▶ _WHAT IS BEING ASKED_
The lines to transcribe begin with the one containing "The height and" and end with the last line below; reproduce them exactly, without the pictures.

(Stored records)
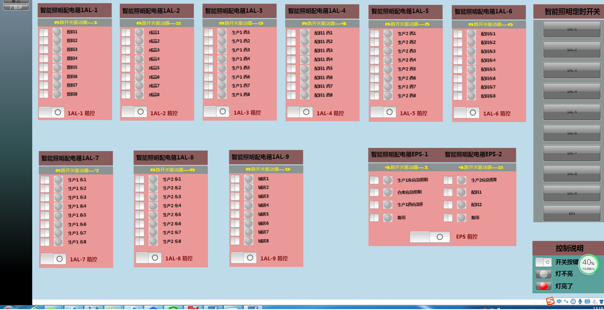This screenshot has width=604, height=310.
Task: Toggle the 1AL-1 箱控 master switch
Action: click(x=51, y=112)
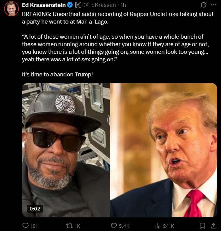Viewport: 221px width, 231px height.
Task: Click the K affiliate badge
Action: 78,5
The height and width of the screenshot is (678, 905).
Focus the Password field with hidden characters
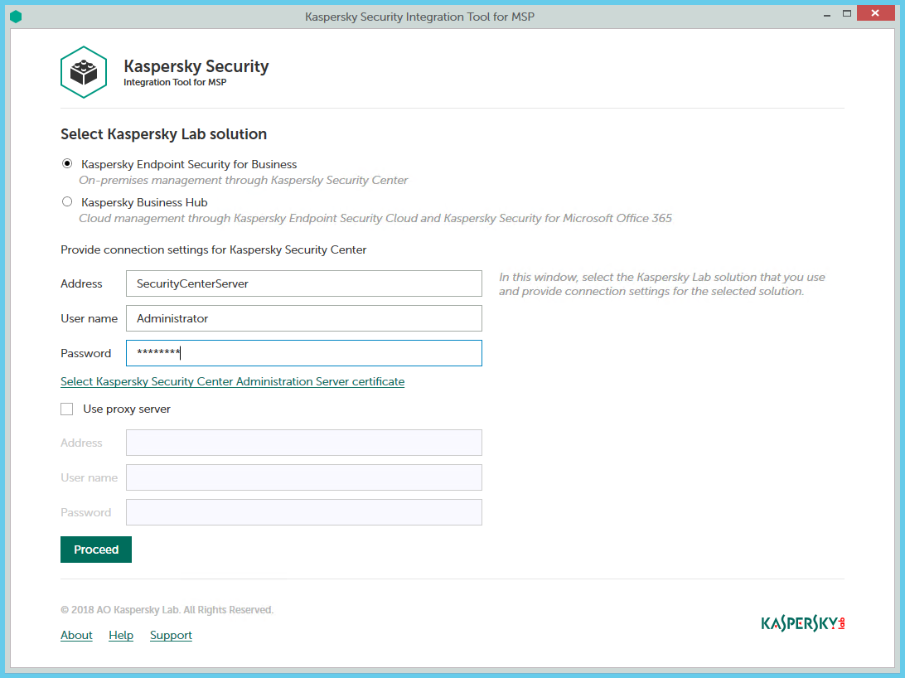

▶ _OUTPUT BELOW_
The height and width of the screenshot is (678, 905).
Focus the Password field with hidden characters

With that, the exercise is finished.